Tale è la natura della vita non risvegliata al cui centro sta una mente che reagisce invece di dare risposta e che è intontita e confusa dagli attaccamenti.
Una mente che ama risvegliarsi è quella mente che accoglie anche ciò che non piace, che provoca fastidio o irritazione, che porta disagio. Una mente che non fugge e non respinge quel che percepisce come strappi e lacune ma accoglie e cura, “semplicemente” accogliendo.

Talvolta ci avviciniamo alla meditazione in vista di benefici immediati e strada facendo ci risvegliamo alla prospettiva di benefici imprevisti e incalcolabili che non procedono con le nostre esigenze immediate, capiamo che non è di beneficio rinchiudersi all’interno della prospettiva dei benefici immediati, ma coltivando l'attenzione, la consapevolezza, la calma rendersi disponibili a un orizzonte aperto, di liberazione.  





mercoledì 1 maggio 2013

Lettera dalla paura


Molte persone hanno una gran paura della povertà, paura che i loro consumi, le loro risorse, le loro possibilità, anche comodità e agi, diminuiscano, hanno paura, invecchiando, di non aver mezzi sufficienti per essere adeguatamente curati e assistiti, hanno paura dell’idea stessa della povertà, anche di immaginarla, forse sono la maggioranza -mentre una minoranza, forse, si difende dalla stessa paura accumulando beni, risorse, ricchezze.
Oggi la paura della povertà è moltiplicata dall'ansia seminata a piene mani dalla mancanza di attenzione, dall'avidità di individui e gruppi e da politiche economiche irrispettose della vita e della tranquillità degli esseri viventi più indifesi.

Grazie alle condizioni familiari e alle circostanze economiche e sociali in cui sono cresciuto e divenuto adulto, la paura della povertà mi è stata finora risparmiata, ma le cose cambiano di continuo; mentre ne ho conosciuto altre di paure che hanno piegato la mia mente in altre direzioni, la paura di essere abbandonato, la paura di non essere approvato, l’incertezza, il senso di colpa, la sfiducia, la disistima, la ricerca di una copertura nel gruppo o nell’autorità.

Questa fragilità, che è inimmaginabile per chi non la soffre o non sfugga alla sofferenza torturando chi ne soffre, ho cominciato a riconoscerla a darle un nome e a muovere i primi passi per uscire dal suo regime quando ho incontrato il maestro John Garrie, e sento da allora che le paure possano essere comprese e lasciate andare grazie all’incontro con esseri capaci di accogliere, comunicare tranquillità, fiducia e amorevole gentilezza, e di insegnare quei mezzi abili che consentono di coltivare le qualità indispensabili per non essere dominati dalla paura e per uscire dalla gabbia di ferro dell’autocentratezza e autoreferenzialità dentro la quale la paura non può che crescere.

Se ci lasciamo prendere dalla paura, in rapporto alla sistemazione, al lavoro, al reddito, al “futuro”, finiamo dritto dritto nella prigione della mente e del cuore.

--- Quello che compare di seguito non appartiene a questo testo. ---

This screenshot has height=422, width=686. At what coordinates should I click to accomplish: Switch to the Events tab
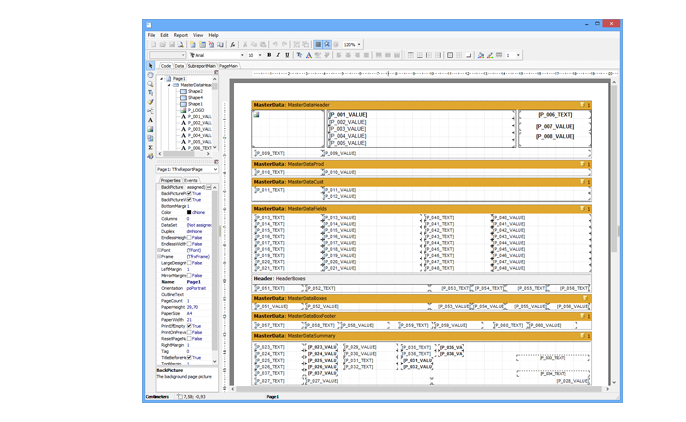coord(191,181)
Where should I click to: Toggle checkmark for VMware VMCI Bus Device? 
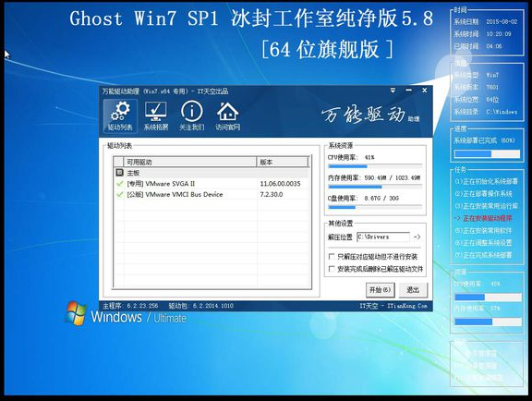tap(119, 195)
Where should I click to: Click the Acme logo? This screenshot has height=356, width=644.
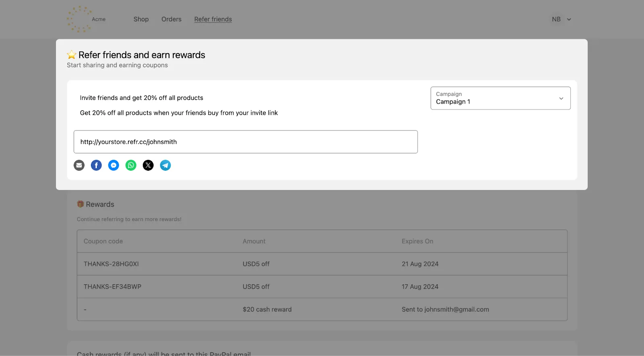[86, 19]
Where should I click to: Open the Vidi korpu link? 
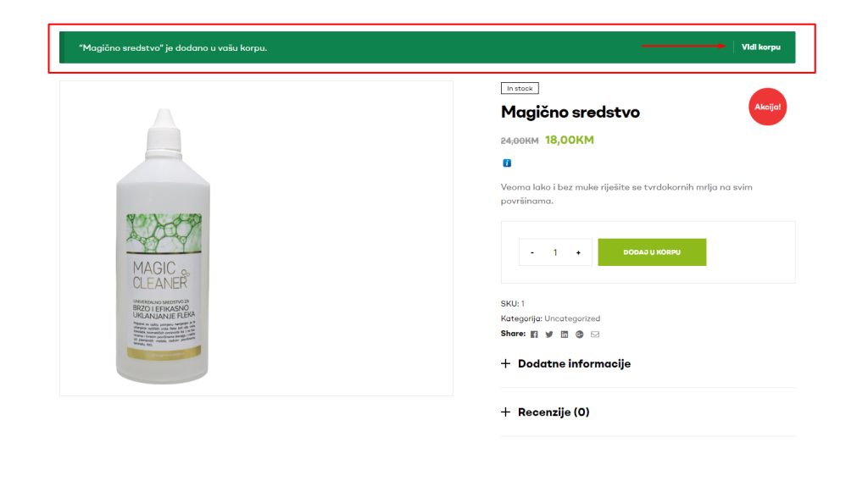(x=761, y=47)
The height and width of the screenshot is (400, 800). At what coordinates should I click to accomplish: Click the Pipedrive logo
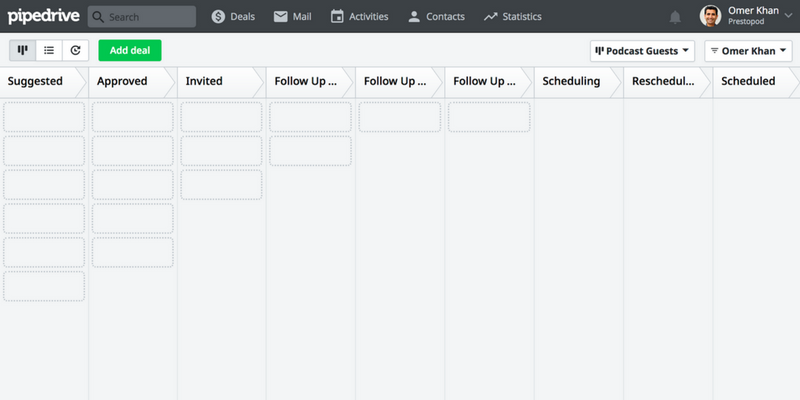[43, 16]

A colpi di paura (di restare tagliato fuori dal gioco, di non avere quello che hanno gli altri) ci deprimiamo, ci tagliamo fuori da tutto-i e ci auto-condanniamo.
“Se non avessi incontrato una certa persona a un certo momento, se non avessi incontrato le parole di questa persona in quel momento –scrive Shundo Aoyama- che tipo di vita starei vivendo oggi? Il solo immaginarlo mi mette un groppo in gola. Ma dobbiamo ricordarci che anche se un grande maestro sta di fronte a noi per spiegarci i veri insegnamenti, se noi non aspiriamo alla Via e non gli prestiamo attenzione, non può esserci connessione e non può nascere una relazione maestro-discepolo.”
 
Questo riguarda non solo i grandi maestri ma anche persone che non pretendono di esserlo e che con la loro gentilezza e disponibilità ci sostengono silenziosamente e ci raggiungono con il loro calore, eppure spesso diamo per scontata la loro presenza e ci lamentiamo per la mancanza di gentilezza e disponibilità di altri che sono impietriti nelle loro paure. 

Ricordiamo allora le parole di Diane Rizzetto: "Possano coloro che sono spaventati cessare di aver paura, e quelli che sono costretti essere liberati. Possano i senza potere trovare il potere, e possa la gente pensare di agire in amicizia l'una con l'altra. Coloro che si sentono disorientati in una spaventosa landa selvaggia -i bambini, gli anziani, i senza protezione- possano essere protetti nella saggezza e compassione della vita risvegliata."